_Description of the task_
Please retype, character for character, the portion of the entries below that runs from the line containing "Click the green Share Screen icon" to the last line.

Data items:
= = = = = = =

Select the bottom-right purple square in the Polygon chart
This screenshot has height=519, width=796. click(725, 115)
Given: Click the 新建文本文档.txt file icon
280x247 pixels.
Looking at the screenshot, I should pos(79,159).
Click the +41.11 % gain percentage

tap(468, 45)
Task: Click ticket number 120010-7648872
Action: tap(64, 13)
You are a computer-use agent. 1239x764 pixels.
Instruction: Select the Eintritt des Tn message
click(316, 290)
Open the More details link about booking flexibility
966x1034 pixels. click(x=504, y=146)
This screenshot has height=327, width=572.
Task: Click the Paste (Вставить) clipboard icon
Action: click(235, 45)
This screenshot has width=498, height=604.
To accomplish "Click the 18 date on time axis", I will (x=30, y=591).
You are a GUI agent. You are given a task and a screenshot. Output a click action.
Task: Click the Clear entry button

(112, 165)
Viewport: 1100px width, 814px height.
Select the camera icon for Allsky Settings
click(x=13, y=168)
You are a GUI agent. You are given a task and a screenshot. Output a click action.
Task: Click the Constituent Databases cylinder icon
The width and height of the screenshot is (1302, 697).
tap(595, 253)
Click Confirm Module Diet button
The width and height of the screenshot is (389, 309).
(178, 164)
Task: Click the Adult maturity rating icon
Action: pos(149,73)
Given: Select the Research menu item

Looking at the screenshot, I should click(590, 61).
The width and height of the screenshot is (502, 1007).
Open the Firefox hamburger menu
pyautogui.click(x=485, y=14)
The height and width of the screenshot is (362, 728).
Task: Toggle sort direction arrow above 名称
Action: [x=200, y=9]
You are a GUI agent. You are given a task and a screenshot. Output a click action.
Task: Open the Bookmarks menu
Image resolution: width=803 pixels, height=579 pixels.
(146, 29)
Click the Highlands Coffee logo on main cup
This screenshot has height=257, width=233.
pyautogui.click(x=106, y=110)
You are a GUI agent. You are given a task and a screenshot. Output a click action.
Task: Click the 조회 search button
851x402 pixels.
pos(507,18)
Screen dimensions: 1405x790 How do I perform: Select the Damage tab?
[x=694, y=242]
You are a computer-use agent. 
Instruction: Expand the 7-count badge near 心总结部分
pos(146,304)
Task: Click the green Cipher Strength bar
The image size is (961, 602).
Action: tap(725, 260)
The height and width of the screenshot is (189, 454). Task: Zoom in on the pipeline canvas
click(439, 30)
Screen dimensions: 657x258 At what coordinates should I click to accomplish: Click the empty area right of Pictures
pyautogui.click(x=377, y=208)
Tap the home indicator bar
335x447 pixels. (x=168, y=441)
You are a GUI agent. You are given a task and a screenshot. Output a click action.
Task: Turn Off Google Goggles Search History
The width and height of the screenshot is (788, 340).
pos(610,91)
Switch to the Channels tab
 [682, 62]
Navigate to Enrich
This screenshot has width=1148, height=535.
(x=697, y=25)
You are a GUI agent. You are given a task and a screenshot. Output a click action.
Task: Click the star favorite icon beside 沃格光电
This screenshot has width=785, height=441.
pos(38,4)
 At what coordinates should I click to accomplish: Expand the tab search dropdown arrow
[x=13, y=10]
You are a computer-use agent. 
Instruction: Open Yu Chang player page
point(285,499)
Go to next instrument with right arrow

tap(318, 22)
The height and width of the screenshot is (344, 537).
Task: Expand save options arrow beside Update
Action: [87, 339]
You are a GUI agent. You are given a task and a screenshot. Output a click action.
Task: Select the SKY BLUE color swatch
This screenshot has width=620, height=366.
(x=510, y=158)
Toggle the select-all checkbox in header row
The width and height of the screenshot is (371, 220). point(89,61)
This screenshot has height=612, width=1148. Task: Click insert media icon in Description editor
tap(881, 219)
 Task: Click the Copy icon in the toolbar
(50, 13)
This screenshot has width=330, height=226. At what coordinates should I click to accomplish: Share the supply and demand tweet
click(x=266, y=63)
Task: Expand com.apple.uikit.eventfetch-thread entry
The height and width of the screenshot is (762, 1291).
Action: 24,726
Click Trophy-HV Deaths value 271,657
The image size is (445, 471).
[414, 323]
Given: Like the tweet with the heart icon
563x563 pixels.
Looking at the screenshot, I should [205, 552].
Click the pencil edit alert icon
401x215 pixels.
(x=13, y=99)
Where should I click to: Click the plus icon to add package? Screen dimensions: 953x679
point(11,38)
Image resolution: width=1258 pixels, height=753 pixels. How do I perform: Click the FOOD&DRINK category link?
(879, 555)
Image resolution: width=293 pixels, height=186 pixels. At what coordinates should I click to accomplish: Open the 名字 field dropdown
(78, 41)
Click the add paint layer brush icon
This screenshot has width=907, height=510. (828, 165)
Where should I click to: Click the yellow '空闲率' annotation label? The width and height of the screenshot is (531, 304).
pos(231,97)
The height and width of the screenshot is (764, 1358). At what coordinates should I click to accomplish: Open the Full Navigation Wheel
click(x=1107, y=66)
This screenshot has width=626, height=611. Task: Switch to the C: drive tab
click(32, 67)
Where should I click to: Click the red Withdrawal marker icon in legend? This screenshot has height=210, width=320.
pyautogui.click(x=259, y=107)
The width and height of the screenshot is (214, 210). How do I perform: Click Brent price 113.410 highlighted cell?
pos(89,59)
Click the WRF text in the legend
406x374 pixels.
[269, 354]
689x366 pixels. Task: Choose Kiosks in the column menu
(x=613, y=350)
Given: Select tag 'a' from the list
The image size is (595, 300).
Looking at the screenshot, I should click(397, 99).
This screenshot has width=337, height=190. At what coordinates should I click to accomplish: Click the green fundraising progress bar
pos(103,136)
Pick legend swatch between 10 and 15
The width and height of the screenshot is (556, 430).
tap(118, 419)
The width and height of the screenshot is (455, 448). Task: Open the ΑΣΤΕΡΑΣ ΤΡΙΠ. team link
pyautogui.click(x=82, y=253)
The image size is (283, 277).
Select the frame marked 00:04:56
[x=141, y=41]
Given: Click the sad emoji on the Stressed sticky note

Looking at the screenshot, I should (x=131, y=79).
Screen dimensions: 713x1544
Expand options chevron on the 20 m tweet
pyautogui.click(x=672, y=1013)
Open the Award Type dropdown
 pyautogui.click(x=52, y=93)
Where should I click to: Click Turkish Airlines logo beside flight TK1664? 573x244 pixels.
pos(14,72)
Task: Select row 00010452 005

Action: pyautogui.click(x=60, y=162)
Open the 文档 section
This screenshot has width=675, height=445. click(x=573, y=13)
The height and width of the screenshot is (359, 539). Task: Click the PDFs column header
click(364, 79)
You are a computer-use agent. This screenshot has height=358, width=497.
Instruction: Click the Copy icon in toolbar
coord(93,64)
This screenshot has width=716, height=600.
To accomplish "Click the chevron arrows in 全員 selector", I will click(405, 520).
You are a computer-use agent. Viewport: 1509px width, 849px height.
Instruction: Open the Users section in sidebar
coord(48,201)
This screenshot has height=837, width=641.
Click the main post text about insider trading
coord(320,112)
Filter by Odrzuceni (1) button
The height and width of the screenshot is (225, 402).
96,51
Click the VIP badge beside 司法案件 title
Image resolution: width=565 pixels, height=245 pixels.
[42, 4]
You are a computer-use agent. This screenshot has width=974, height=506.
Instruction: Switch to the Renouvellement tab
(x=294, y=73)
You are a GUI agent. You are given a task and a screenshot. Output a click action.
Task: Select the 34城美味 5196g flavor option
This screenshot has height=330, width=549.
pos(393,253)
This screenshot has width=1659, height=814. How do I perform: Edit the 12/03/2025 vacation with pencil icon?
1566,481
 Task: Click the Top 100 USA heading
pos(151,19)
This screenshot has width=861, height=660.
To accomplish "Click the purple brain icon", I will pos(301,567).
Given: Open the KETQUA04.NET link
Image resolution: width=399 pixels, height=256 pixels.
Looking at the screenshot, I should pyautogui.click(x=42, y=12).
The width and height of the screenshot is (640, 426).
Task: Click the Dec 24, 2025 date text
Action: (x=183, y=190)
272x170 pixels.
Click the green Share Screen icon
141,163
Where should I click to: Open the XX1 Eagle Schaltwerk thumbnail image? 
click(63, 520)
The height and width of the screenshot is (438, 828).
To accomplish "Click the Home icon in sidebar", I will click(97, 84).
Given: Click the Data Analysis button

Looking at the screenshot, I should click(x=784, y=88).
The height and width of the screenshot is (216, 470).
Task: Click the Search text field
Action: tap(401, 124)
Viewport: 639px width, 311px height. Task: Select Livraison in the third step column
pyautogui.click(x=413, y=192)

= = = = = = =

_Exercise result_
Click the green Share Screen icon
141,163
Where should I click to: Open the XX1 Eagle Schaltwerk thumbnail image? 
click(63, 520)
The height and width of the screenshot is (438, 828).
To accomplish "Click the Home icon in sidebar", I will click(97, 84).
Given: Click the Data Analysis button

Looking at the screenshot, I should click(x=784, y=88).
The height and width of the screenshot is (216, 470).
Task: Click the Search text field
Action: tap(401, 124)
Viewport: 639px width, 311px height. Task: Select Livraison in the third step column
pyautogui.click(x=413, y=192)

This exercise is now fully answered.